短い課題 =
以下の一覧を画像だけ除き、すべての行を一字一句変えずに出力してもらえますか？

処理対象一覧 =

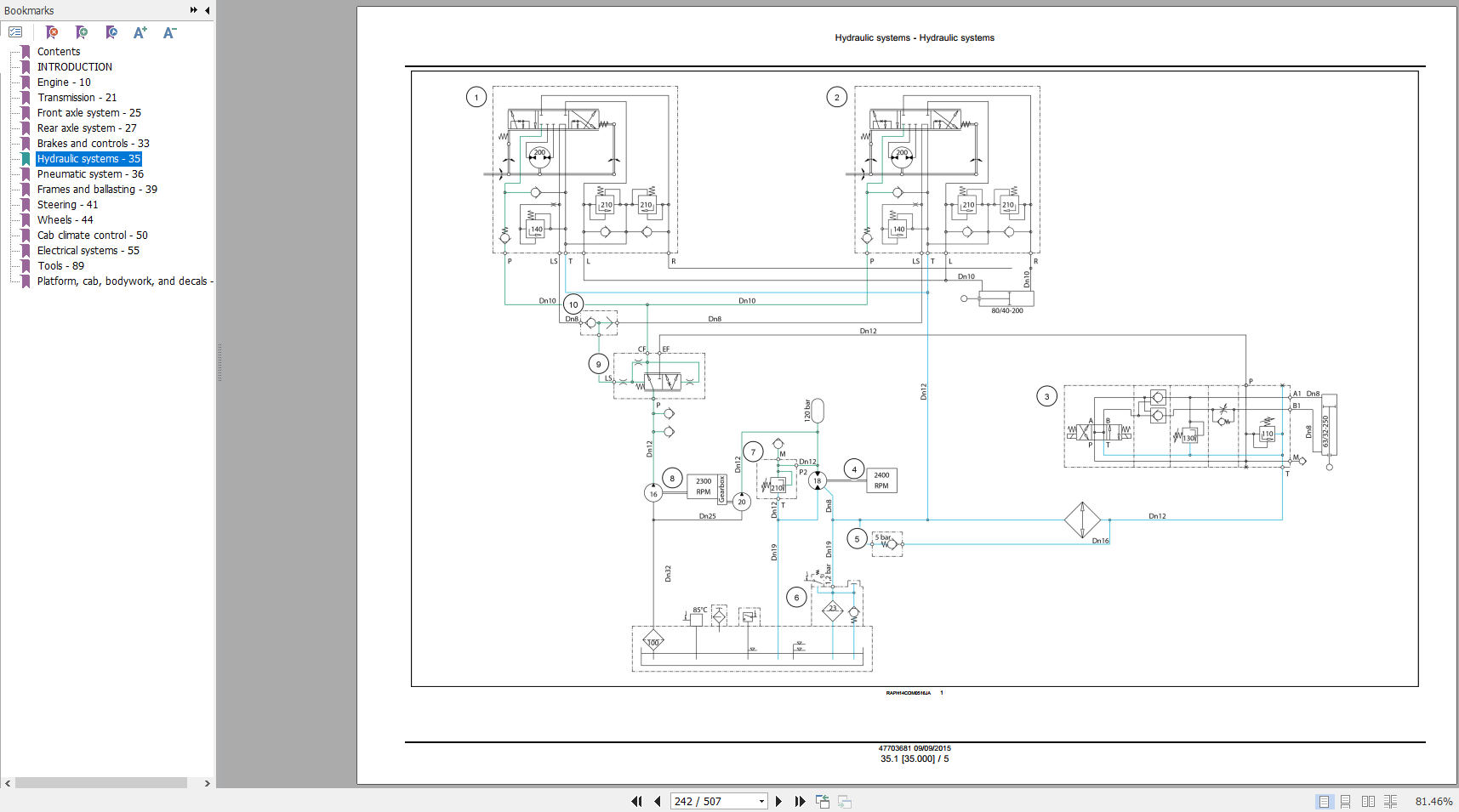Viewport: 1459px width, 812px height.
Task: Click the bookmarks panel horizontal scrollbar
Action: click(100, 782)
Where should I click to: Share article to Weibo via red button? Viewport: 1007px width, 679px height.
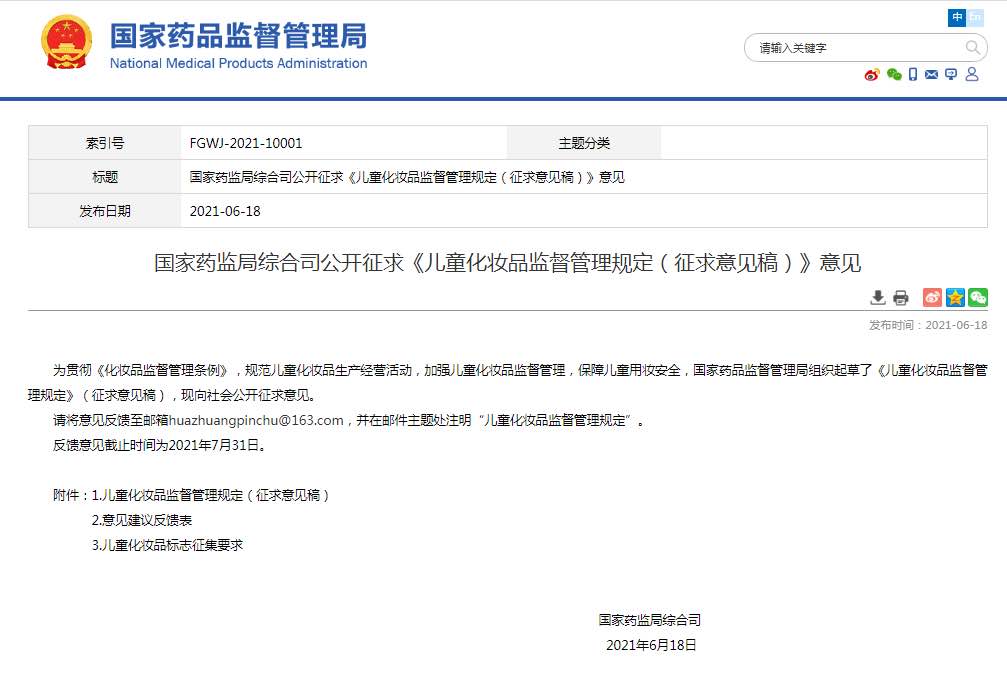click(932, 297)
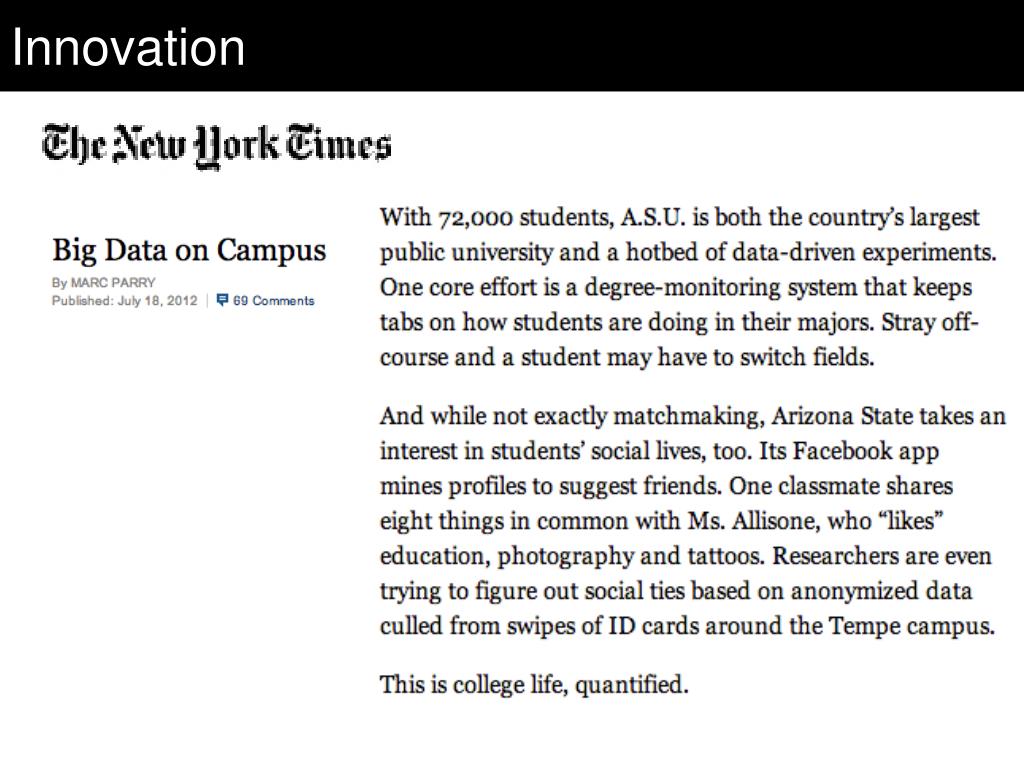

出力 =
Viewport: 1459px width, 812px height.
Task: Click the bookmarks panel horizontal scrollbar
Action: click(100, 782)
Where should I click to: Share article to Weibo via red button? Viewport: 1007px width, 679px height.
click(932, 297)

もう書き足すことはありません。